--- Begin Reading passage ---

The Coyote

I don’t know what it is, maybe some level of snobbery perhaps, but when you go to a place like Yellowstone NP to photograph wildlife, many photographers give the coyote absolutely no respect.  Everyone is all excited about the wolves, and I admit, so was I.  But let us not forget about this little guy.  The coyote may not travel around in packs like the wolves, and may not bring down the big game like the wolves, but, at least in my opinion, they are just as beautiful a creature.

My trip this year gave me the chance to see a few coyotes up close.  One came and sat down about 15 feet from our vehicle one morning, allowing me to get out and take several shots of him in the early morning sunlight.  While he appeared to be tame, one must never forget that at Yellowstone, all the wildlife is just that–wild.

So next time you are out at a place such as Yellowstone, don’t forget about the coyote.  They deserve to be photographed too, and given the chance, they may even pose for you.

Yellowstone: Day Five!

Day five!  This turned out to be the greatest of our days for wildlife!  We got an early start and headed to the Hayden Valley.  We got up early enough to make the hour and a half trip to be there by sunrise.  We were well rewarded for our trouble.  As soon as we parked at the Alum Creek pullout, we were greeted by the local coyote.  He walked across the street and sat down right behind the vehicle.  What a great way to start the day.  But wait, it gets better.  As the coyote is sitting there, we have the windows rolled down, and suddenly we hear the most amazing sound.  The Canyon Wolf Pack was somewhere nearby, all howling in unison!  Wow!  As much as we loved the sound, the coyote did not appreciate it near as much.  The wolves have had a hand in thinning the coyote population since their reintroduction.  So, upon hearing the wolf choir, the coyote turned and trotted off in the opposite direction.  Given the circumstances, I can’t say that I blame him.

--- End Reading passage ---
--- Begin Source material ---

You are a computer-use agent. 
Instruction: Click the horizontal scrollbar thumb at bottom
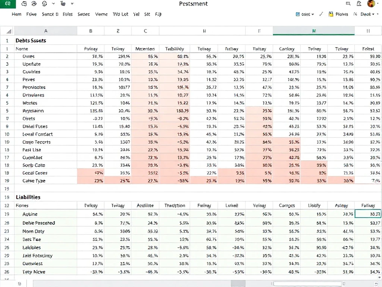238,284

--- End Source material ---

_What you need to do_.
• 1. In the coyote passage, do these statements agree with the text? Answer each with yes or no and quote the words that decide it. (a) On day five, a coyote greeted the group at the Alum Creek pullout. (b) The drive to the Hayden Valley took about two hours. (c) When the wolves howled, the coyote moved toward them.
• 2. According to the coyote passage, which wolf pack was heard howling on day five?

_The solutions_.
• 1.
(a) Yes: "As soon as we parked at the Alum Creek pullout, we were greeted by the local coyote."
(b) No: "We got up early enough to make the hour and a half trip to be there by sunrise."
(c) No: "the coyote turned and trotted off in the opposite direction."

• 2. The Canyon Wolf Pack.